ECLI:NL:RBMNE:2017:3940
Rechtbank Midden-Nederland
- Wraking
- Rechtspraak.nl
Wrakingsverzoek tegen rechter in strafzaak wegens vermeende vooringenomenheid
Op 27 juli 2017 heeft de meervoudige kamer van de Rechtbank Midden-Nederland een beslissing genomen op een wrakingsverzoek van een verzoeker, die zich als benadeelde partij had gesteld in een strafzaak. Het wrakingsverzoek was gericht tegen mr. J.A. Spee, de behandelend politierechter in de zaak met parketnummer 16/660502-16. De verzoeker voerde aan dat de rechter tijdens de mondelinge behandeling op 20 juli 2017 woorden in de mond had gelegd van de verdachte en dat hij vooringenomen was. Tevens stelde de verzoeker dat de rechter minachting toonde voor het slachtoffer.

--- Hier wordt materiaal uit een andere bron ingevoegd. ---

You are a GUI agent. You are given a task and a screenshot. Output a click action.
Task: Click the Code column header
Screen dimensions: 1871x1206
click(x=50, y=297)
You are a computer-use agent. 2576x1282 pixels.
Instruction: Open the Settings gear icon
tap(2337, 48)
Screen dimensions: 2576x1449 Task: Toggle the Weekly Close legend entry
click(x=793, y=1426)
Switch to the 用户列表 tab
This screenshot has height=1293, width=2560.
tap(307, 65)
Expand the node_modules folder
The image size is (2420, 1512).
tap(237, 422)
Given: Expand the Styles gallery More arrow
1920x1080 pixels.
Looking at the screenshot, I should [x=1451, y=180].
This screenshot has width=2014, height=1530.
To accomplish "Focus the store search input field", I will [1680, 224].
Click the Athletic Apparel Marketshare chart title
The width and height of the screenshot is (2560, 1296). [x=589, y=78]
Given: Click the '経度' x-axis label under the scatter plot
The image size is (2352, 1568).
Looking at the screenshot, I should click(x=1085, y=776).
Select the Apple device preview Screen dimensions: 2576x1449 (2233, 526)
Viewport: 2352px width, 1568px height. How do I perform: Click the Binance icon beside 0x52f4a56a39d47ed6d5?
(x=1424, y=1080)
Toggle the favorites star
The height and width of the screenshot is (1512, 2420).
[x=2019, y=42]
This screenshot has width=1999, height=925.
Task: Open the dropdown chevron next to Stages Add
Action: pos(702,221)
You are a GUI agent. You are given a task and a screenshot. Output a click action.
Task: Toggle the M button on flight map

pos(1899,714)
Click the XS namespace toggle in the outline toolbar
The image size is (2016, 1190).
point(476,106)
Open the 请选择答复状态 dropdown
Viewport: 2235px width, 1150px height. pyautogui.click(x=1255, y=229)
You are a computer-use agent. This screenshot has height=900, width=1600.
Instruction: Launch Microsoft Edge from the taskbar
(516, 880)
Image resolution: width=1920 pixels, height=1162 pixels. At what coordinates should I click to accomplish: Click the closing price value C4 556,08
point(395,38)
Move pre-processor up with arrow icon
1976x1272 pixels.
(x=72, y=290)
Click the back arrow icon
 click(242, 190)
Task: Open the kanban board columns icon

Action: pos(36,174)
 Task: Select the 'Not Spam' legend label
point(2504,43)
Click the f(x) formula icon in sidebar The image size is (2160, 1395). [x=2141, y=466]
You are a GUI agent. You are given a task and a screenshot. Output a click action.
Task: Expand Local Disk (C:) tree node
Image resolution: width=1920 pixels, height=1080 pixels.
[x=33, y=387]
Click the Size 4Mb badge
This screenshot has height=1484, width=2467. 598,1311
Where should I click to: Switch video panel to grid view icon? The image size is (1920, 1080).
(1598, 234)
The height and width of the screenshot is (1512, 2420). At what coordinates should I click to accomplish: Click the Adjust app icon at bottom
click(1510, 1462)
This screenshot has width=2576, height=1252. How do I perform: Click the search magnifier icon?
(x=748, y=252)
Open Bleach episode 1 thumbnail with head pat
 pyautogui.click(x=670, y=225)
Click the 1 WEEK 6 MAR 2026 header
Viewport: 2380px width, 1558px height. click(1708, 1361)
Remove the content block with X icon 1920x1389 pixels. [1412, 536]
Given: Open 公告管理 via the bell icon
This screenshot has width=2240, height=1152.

De wrakingskamer oordeelde dat de wet niet voorziet in de mogelijkheid van wraking nadat er al uitspraak is gedaan. Aangezien de rechter op 20 juli 2017 mondeling uitspraak had gedaan in aanwezigheid van de verzoeker, was het wrakingsverzoek dat op 21 juli 2017 was ingediend niet-ontvankelijk. De wrakingskamer besloot daarom om het verzoek buiten zitting af te doen, zonder inhoudelijke behandeling. De beslissing werd openbaar uitgesproken op 27 juli 2017, waarbij de verzoeker niet-ontvankelijk werd verklaard in zijn wrakingsverzoek.
De beslissing is genomen door de voorzitter mr. drs. S.M. van Lieshout en de leden mr. G. Perrick en mr. H.A. Brouwer, met mr. F.G.T. Jansen als griffier. Tegen deze beslissing staat geen rechtsmiddel open.